**Exercise instructions:**
The listing that follows must be given again in full and exactly.

**Records:**
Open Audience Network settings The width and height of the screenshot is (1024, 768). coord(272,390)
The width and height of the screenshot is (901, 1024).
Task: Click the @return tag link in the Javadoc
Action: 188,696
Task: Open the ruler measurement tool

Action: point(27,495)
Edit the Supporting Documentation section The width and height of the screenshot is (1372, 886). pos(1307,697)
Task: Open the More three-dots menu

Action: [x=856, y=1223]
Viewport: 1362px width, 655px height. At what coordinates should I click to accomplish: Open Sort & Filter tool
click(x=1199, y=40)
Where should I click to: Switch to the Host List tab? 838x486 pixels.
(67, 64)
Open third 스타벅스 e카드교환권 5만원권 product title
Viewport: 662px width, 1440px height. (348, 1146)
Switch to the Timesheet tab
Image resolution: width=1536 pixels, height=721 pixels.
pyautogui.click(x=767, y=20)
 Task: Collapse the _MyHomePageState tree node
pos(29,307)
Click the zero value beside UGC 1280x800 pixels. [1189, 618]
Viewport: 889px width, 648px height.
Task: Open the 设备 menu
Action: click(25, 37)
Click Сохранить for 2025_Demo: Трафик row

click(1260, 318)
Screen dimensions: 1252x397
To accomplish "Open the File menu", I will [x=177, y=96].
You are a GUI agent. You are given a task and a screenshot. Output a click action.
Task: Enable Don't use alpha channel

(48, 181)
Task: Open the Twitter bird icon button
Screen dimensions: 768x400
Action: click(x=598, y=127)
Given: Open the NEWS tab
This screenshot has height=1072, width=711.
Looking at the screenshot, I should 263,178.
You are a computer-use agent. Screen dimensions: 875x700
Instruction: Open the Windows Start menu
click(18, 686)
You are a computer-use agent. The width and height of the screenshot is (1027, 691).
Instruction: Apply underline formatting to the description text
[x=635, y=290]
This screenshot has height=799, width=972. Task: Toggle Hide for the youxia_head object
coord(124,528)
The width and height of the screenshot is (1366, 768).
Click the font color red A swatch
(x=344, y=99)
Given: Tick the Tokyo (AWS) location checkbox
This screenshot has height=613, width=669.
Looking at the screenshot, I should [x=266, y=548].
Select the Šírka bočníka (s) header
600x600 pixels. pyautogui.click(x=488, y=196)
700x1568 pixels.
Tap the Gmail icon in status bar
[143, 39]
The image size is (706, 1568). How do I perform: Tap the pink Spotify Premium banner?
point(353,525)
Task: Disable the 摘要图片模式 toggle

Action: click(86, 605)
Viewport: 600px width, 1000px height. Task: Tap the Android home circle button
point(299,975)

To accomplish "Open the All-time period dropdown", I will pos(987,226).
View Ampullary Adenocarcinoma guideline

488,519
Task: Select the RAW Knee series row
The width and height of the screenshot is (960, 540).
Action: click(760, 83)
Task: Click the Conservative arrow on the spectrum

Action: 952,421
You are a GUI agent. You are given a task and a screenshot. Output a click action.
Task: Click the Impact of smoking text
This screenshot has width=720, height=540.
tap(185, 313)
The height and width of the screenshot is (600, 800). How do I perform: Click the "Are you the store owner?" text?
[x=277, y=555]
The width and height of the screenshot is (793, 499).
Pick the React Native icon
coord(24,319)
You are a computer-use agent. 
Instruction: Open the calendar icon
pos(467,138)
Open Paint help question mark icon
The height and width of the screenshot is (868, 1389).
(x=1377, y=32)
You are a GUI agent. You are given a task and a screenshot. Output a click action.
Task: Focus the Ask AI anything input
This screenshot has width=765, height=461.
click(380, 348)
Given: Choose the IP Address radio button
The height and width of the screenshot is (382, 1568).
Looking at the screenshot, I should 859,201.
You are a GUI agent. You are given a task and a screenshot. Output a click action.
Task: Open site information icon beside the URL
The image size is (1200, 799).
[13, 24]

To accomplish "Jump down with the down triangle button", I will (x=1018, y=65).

**Reply:**
Open Audience Network settings The width and height of the screenshot is (1024, 768). coord(272,390)
The width and height of the screenshot is (901, 1024).
Task: Click the @return tag link in the Javadoc
Action: 188,696
Task: Open the ruler measurement tool

Action: point(27,495)
Edit the Supporting Documentation section The width and height of the screenshot is (1372, 886). pos(1307,697)
Task: Open the More three-dots menu

Action: [x=856, y=1223]
Viewport: 1362px width, 655px height. At what coordinates should I click to accomplish: Open Sort & Filter tool
click(x=1199, y=40)
Where should I click to: Switch to the Host List tab? 838x486 pixels.
(67, 64)
Open third 스타벅스 e카드교환권 5만원권 product title
Viewport: 662px width, 1440px height. (348, 1146)
Switch to the Timesheet tab
Image resolution: width=1536 pixels, height=721 pixels.
pyautogui.click(x=767, y=20)
 Task: Collapse the _MyHomePageState tree node
pos(29,307)
Click the zero value beside UGC 1280x800 pixels. [1189, 618]
Viewport: 889px width, 648px height.
Task: Open the 设备 menu
Action: click(25, 37)
Click Сохранить for 2025_Demo: Трафик row

click(1260, 318)
Screen dimensions: 1252x397
To accomplish "Open the File menu", I will [x=177, y=96].
You are a GUI agent. You are given a task and a screenshot. Output a click action.
Task: Enable Don't use alpha channel

(48, 181)
Task: Open the Twitter bird icon button
Screen dimensions: 768x400
Action: click(x=598, y=127)
Given: Open the NEWS tab
This screenshot has height=1072, width=711.
Looking at the screenshot, I should 263,178.
You are a computer-use agent. Screen dimensions: 875x700
Instruction: Open the Windows Start menu
click(18, 686)
You are a computer-use agent. The width and height of the screenshot is (1027, 691).
Instruction: Apply underline formatting to the description text
[x=635, y=290]
This screenshot has height=799, width=972. Task: Toggle Hide for the youxia_head object
coord(124,528)
The width and height of the screenshot is (1366, 768).
Click the font color red A swatch
(x=344, y=99)
Given: Tick the Tokyo (AWS) location checkbox
This screenshot has height=613, width=669.
Looking at the screenshot, I should [x=266, y=548].
Select the Šírka bočníka (s) header
600x600 pixels. pyautogui.click(x=488, y=196)
700x1568 pixels.
Tap the Gmail icon in status bar
[143, 39]
The image size is (706, 1568). How do I perform: Tap the pink Spotify Premium banner?
point(353,525)
Task: Disable the 摘要图片模式 toggle

Action: click(86, 605)
Viewport: 600px width, 1000px height. Task: Tap the Android home circle button
point(299,975)

To accomplish "Open the All-time period dropdown", I will pos(987,226).
View Ampullary Adenocarcinoma guideline

488,519
Task: Select the RAW Knee series row
The width and height of the screenshot is (960, 540).
Action: click(760, 83)
Task: Click the Conservative arrow on the spectrum

Action: 952,421
You are a GUI agent. You are given a task and a screenshot. Output a click action.
Task: Click the Impact of smoking text
This screenshot has width=720, height=540.
tap(185, 313)
The height and width of the screenshot is (600, 800). How do I perform: Click the "Are you the store owner?" text?
[x=277, y=555]
The width and height of the screenshot is (793, 499).
Pick the React Native icon
coord(24,319)
You are a computer-use agent. 
Instruction: Open the calendar icon
pos(467,138)
Open Paint help question mark icon
The height and width of the screenshot is (868, 1389).
(x=1377, y=32)
You are a GUI agent. You are given a task and a screenshot. Output a click action.
Task: Focus the Ask AI anything input
This screenshot has width=765, height=461.
click(380, 348)
Given: Choose the IP Address radio button
The height and width of the screenshot is (382, 1568).
Looking at the screenshot, I should 859,201.
You are a GUI agent. You are given a task and a screenshot. Output a click action.
Task: Open site information icon beside the URL
The image size is (1200, 799).
[13, 24]

To accomplish "Jump down with the down triangle button", I will (x=1018, y=65).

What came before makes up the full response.